ETC will be run by three Canadian artists. Kennedy, a former Shaw and Stratford Festival star who has been playing the title role in Beautiful: The Carole King Musical on Broadway (and in a summer run in Toronto) since 2015, holds the title of artistic producer in the company; director Evan Tsitsias, founder of Directors Lab North and currently a resident artist at Theatre Under the Stars in Texas, is the artistic director; and Sara-Jeanne Hosie, a veteran musical-theatre performer who also has a business degree, is executive director.

Supporting this core trio will be a group of ETC associate artists that includes director Esther Jun, composer Jonathan Monro, and well-known performers such as Evan Buliung, Jake Epstein, Alexis Gordon and Nora McLellan.

In March of 2019, ETC’s first public event will be a five-performance run of Kiss of the Spider Woman, which had its world premiere in Toronto produced by Garth Drabinsky’s Livent in 1992, at the Don Jail directed by Tsitsias. The decision to run the John Kander and Fred Ebb musical – itself set in a jail – in a former Toronto correctional facility that fully closed in 2013 is part of what the company calls its interest in “site-responsive” productions.

(There’s an added resonance in the choice of site, too – as the show’s original producer, Drabinsky, would later serve a sentence in prison after being found guilty of fraud and forgery.)

Then, in September of 2019, ETC will stage a full, five-actor production of Call It Love – which draws on songs from Kennedy’s 2015 solo album, What You Find in a Bottle. The show is currently being developed in New York with Canadian artists.

“It’s fun that a lot of Canadians are moving back and forth between New York,” says Kennedy, who plans to continue to be based in the Big Apple and build connections between its musical-theatre scene and Toronto’s. “I’m meeting all these producers who love Canadian work and Canadians.”

Cast and creative for ETC’s inaugural season will be announced down the line.

In future years, Kennedy hopes ETC’s programming will follow a similar pattern: A revival of an older musical in a site-responsive production; and the premiere of a new musical work. The company will also be involved in educational and development work such as the Lab, “which brings together emerging, mid-level and established music theatre creators to exchange ideas, techniques and methodologies.”

What Eclipse doesn’t want to do is over-promise – which is why they’re starting with just five performances of Kiss of the Spider Woman.

Back in 2011, Kennedy was one of the founding artists of a different Toronto musical-theatre company called Theatre 20 that tried to do too much, too soon.

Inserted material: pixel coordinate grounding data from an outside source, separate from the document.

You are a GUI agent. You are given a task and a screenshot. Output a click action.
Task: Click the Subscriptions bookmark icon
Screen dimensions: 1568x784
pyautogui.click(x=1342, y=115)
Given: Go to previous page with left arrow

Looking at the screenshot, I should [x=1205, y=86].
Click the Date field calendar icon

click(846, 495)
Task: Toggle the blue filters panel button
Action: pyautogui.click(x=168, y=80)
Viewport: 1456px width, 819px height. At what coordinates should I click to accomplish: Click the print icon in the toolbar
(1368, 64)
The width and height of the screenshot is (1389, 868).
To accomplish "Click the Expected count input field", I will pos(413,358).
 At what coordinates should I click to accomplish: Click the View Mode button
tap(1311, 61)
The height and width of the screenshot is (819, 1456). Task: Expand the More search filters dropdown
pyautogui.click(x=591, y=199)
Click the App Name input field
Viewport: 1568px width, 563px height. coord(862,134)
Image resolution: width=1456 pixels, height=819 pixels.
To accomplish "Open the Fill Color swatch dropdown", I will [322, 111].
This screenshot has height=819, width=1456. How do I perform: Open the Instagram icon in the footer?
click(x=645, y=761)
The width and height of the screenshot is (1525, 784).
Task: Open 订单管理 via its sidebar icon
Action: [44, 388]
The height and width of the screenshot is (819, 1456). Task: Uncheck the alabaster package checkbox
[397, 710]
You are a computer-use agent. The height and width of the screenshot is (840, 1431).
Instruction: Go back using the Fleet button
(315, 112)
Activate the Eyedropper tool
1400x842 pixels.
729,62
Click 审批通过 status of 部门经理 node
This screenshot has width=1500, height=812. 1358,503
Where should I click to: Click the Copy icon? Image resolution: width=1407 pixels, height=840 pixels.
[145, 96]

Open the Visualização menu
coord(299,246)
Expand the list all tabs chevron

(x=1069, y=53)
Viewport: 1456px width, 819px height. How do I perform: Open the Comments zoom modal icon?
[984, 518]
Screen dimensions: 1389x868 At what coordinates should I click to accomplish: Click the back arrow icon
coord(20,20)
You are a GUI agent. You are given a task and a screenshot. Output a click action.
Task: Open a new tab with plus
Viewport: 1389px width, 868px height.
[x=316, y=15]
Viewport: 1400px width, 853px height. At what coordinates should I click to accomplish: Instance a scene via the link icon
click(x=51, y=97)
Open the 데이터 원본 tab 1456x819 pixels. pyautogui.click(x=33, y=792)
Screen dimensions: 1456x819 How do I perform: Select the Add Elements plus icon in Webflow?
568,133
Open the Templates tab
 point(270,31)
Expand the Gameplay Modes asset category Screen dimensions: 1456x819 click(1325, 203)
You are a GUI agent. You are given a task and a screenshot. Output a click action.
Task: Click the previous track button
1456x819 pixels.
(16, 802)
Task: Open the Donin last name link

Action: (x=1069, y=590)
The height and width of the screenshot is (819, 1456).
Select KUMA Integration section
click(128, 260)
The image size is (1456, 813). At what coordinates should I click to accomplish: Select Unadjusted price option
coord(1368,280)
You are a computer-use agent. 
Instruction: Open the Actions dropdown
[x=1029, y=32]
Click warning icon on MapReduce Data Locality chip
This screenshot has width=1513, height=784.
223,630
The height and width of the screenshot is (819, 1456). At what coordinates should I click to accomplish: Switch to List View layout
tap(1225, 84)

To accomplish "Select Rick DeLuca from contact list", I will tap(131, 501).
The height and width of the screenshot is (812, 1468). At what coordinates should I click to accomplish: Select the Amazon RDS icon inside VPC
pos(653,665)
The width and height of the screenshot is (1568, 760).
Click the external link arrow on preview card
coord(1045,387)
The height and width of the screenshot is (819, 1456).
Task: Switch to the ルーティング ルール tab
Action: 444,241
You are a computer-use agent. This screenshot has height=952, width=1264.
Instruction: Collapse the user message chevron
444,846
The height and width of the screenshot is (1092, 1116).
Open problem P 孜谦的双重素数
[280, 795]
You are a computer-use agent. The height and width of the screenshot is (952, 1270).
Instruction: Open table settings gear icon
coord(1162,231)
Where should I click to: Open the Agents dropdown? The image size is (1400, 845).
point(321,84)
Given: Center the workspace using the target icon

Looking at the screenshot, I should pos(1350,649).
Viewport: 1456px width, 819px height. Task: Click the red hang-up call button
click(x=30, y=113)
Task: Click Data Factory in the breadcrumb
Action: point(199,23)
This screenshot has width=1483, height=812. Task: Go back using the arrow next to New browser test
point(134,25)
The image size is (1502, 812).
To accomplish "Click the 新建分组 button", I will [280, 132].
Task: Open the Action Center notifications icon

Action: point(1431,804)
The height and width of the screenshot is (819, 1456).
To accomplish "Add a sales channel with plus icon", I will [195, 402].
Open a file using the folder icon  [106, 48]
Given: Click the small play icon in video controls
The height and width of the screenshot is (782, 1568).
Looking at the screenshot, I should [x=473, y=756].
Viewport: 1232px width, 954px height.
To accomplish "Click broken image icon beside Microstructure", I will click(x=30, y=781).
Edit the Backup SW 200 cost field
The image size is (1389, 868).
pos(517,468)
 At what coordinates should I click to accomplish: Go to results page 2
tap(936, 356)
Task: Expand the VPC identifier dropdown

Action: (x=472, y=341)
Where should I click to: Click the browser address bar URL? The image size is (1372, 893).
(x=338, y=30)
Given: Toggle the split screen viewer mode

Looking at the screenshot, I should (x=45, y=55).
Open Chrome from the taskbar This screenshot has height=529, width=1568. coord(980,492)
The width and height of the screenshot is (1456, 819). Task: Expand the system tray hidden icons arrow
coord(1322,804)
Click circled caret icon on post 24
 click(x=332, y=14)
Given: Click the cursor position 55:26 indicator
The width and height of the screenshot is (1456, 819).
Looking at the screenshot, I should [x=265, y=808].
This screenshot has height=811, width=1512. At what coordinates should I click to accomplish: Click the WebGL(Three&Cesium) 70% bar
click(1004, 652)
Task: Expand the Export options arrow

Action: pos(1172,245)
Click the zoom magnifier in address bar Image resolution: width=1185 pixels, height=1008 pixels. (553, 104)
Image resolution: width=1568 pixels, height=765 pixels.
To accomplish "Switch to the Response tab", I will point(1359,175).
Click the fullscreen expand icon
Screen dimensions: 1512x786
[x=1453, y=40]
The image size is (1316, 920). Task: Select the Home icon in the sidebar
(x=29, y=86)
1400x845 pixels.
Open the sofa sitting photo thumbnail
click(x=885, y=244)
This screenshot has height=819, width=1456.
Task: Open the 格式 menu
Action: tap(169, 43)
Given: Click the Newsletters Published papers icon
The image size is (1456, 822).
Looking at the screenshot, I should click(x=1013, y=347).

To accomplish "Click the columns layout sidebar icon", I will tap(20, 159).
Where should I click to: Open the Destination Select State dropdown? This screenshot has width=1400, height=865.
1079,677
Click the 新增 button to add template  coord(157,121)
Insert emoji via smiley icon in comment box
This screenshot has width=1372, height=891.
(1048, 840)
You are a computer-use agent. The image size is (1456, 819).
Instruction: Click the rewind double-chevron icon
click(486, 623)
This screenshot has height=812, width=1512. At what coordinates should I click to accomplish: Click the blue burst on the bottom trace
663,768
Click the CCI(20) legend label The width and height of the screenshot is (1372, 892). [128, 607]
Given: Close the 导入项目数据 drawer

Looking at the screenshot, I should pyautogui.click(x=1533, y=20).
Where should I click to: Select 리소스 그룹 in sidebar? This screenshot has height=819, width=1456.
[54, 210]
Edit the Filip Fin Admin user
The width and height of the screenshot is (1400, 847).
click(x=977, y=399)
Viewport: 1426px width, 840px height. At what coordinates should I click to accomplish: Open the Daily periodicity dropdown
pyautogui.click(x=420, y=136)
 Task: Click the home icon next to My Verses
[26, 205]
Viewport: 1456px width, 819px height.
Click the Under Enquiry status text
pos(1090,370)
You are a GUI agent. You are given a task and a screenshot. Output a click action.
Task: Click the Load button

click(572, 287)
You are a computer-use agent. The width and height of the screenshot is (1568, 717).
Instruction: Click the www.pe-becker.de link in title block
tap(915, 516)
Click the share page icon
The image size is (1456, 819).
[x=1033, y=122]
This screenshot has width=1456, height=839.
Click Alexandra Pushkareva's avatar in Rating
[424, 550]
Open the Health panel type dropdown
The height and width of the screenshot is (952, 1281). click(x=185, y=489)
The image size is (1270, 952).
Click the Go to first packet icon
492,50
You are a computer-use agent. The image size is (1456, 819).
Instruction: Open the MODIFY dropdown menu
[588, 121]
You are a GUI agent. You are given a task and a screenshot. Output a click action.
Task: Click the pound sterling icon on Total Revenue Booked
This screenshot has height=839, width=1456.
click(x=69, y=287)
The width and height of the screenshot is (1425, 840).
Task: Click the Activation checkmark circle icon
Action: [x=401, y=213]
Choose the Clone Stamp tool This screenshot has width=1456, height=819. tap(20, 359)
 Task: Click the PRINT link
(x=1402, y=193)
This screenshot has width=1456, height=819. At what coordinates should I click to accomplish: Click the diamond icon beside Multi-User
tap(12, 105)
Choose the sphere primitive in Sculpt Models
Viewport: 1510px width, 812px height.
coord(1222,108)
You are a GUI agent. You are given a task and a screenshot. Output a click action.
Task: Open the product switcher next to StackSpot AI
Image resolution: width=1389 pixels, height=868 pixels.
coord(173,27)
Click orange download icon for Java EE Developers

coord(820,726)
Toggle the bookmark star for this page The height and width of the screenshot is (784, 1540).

Launched with great fanfare as a kind of Soulpepper for musicals, that starry company kicked off by premiering a new Canadian musical in a three-week run at the 700-seat the Panasonic Theatre (now the CAA Theatre) in Toronto – a costly flop that it never fully recovered from. A couple of years later, Theatre 20’s artistic director Adam Brazier left to run the Confederation Centre of the Arts in Charlottetown, and the company slowly fizzled out.

“What we’re trying not to do is come on the scene and say: We’re going to do this and this and it’s going to be massive and huge,” Hosie says. “People have done that: If you built it too quickly, you sink.”

But Kennedy says there are many projects already in the ETC pipeline that she’s excited about and the idea is to regularly develop new musicals to production. “We can’t reveal too much – we don’t want to get ahead of ourselves,” she says.

ETC is, in fact, not only attempt to learn from the lessons of Theatre 20, but is built on the bones of the earlier musical theatre company. Kennedy’s initial idea two years ago was to try and save it, but instead decided to help it wind down and pay off its debts to various artists. ETC has the same charitable status number as Theatre 20, but is otherwise an entirely new company with distinct mandate, vision and board of directors, the company said in an e-mail.